3. After hearing both sides on this appeal, against the order of Commissioner (Appeals) and considering the matter, we find :-

(a)     We do not find any force in the ground that once a Contract is Registered, by the Assistant Collector and communicated, the same cannot be reviewed by another Assistant Collector. The Project Imports Regulation 1986, govern the classification of the imports under Heading 9801.00 vide Chapter note 02 to Chapter 98 of Customs Tarrif; the definition under the Regulations have to be applied to the expressions used in the heading. Since the definition under Regulation 3a(ii) does not include a “single machine” under the term “industrial plant”, we do find the logic of the Commissioner (Appeals) to appeal to us and find that import of a single machine in this case under 9801 not allowed. However, we cannot find the defect in the proper officer to have registered the contract, since the project report was for 3 machines.

(b)     The final assessments of customs are made 3 months after the last clearance as provided by Regulation 7. Therefore the Registration is being finalised under Regulation 7 and the assessments since this finalisafion, are provisional. There is no bar on the assessments being finalised by the proper officer under Section 18(2).

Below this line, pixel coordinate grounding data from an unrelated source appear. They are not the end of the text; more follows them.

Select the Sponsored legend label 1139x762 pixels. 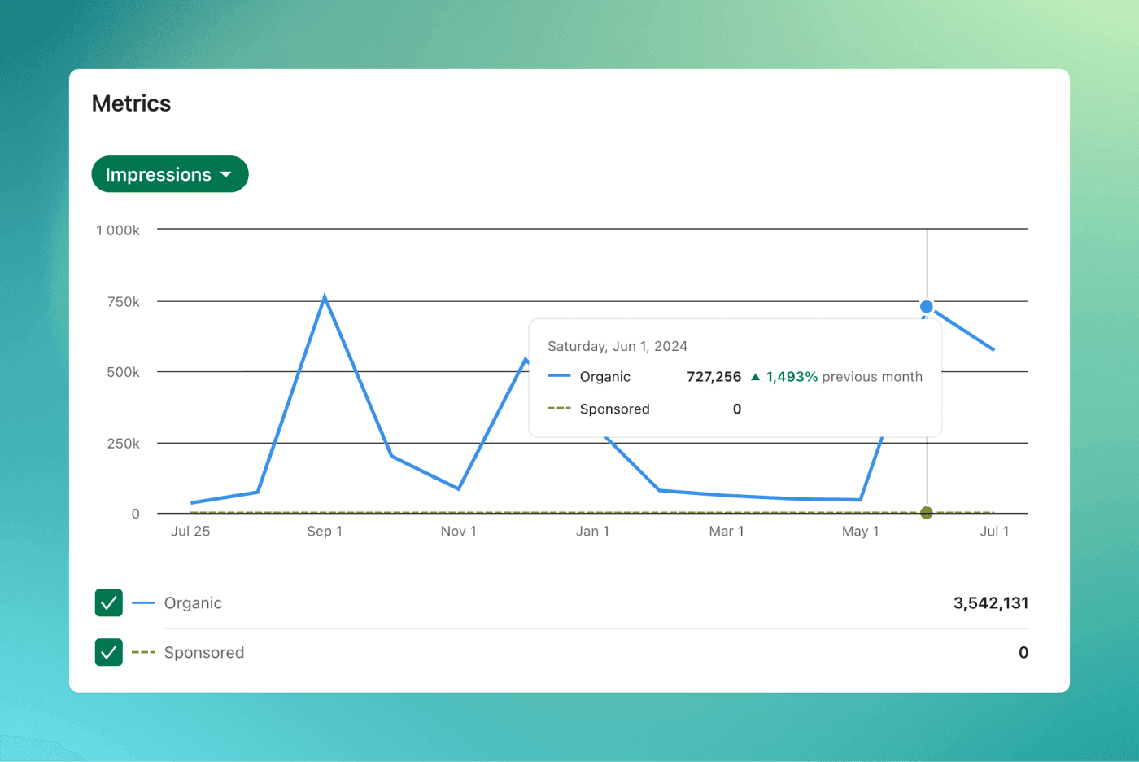tap(203, 652)
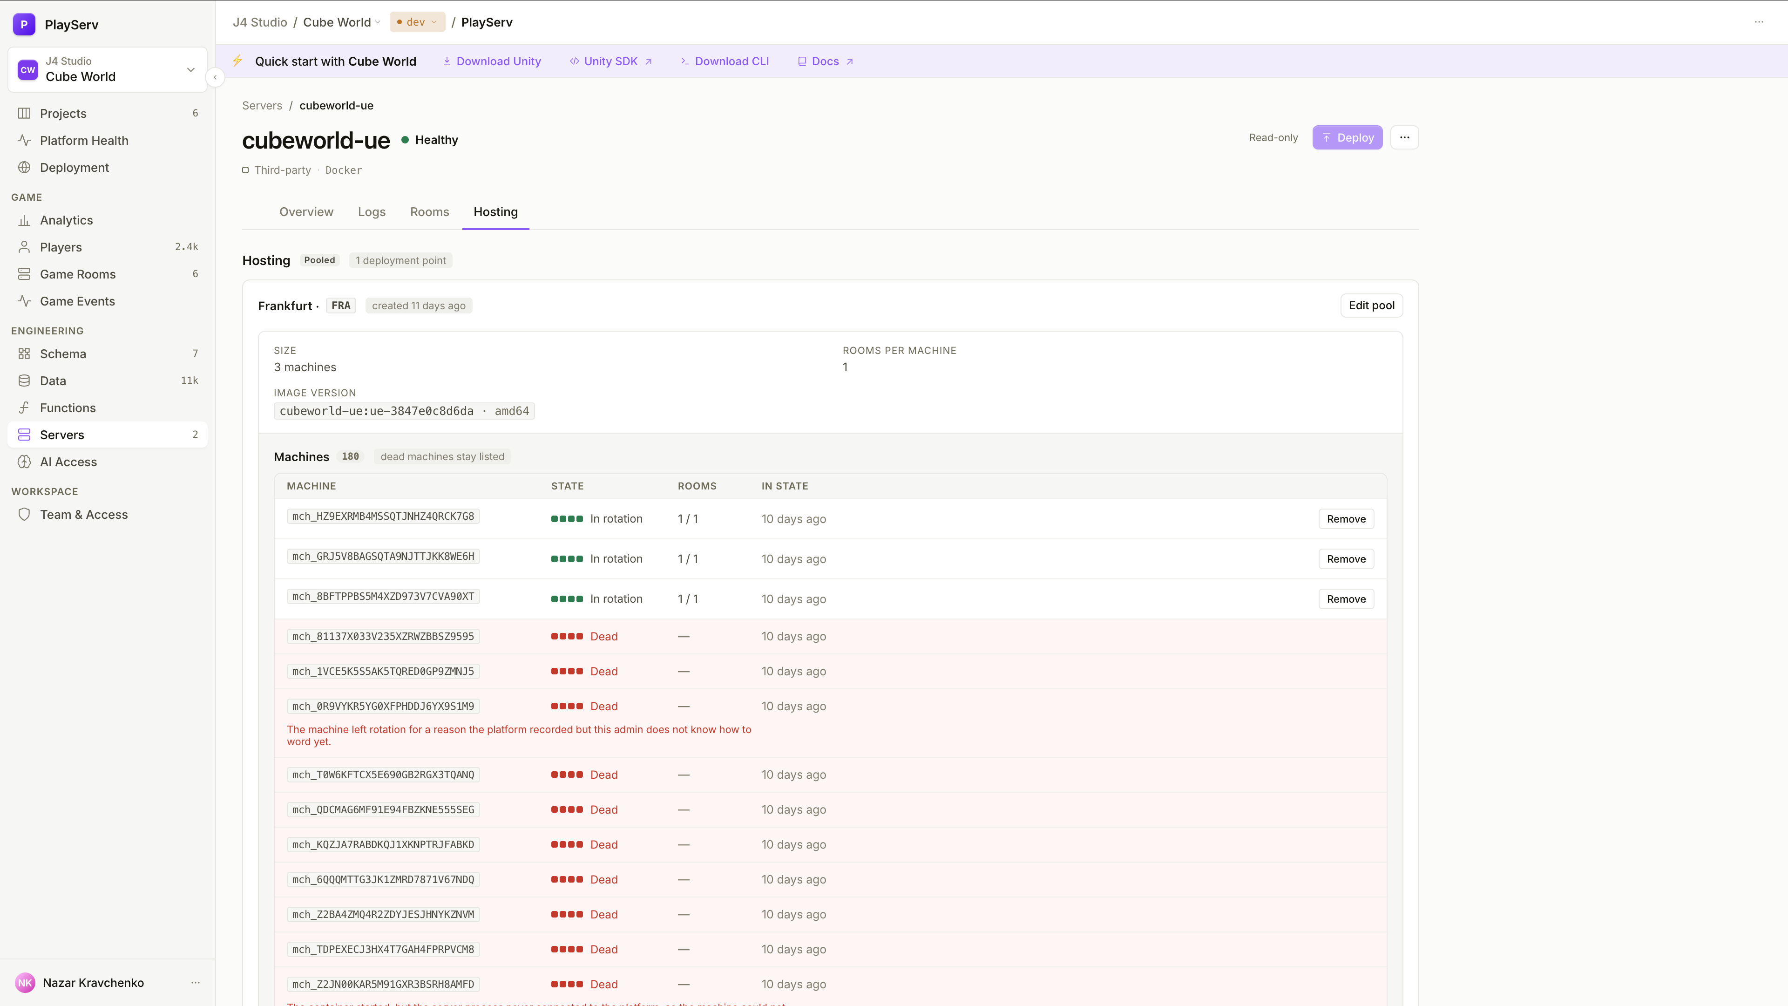The height and width of the screenshot is (1006, 1788).
Task: Open the Team & Access page
Action: (108, 514)
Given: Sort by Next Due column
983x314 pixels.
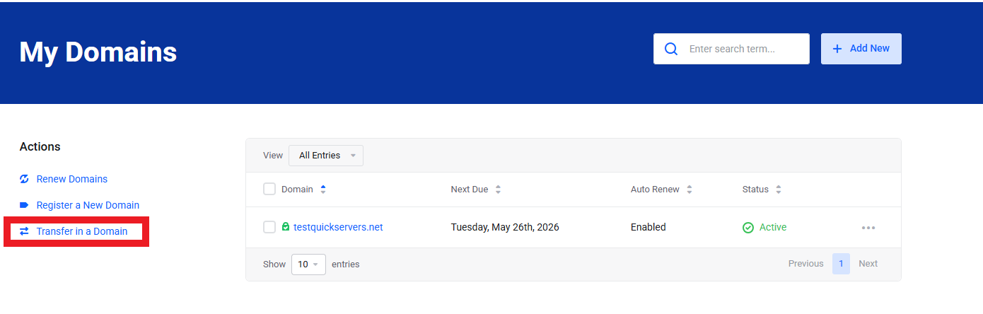Looking at the screenshot, I should (498, 190).
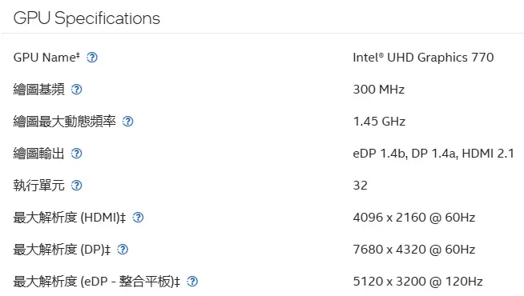Show help for 最大解析度 (HDMI)
The width and height of the screenshot is (524, 296).
tap(138, 218)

(c)      We have considered the plea, that no bond was executed under Section 18, a perusal of Section 18 does not indicate that the order of provisional assessments thereon should be, along with and necessarily to be on execution of a bond.

(d)     Since, under Project Imports, it is the classification and not necessarily the value being contested; non-disturbance of the value as pleased by the appellants in this case will not impugne the right of the proper officer to finalise the assessment as regards the classification, as in this case.

(e)     We find no merits in this appeal.

4. In view of our findings, the appeal is dismissed.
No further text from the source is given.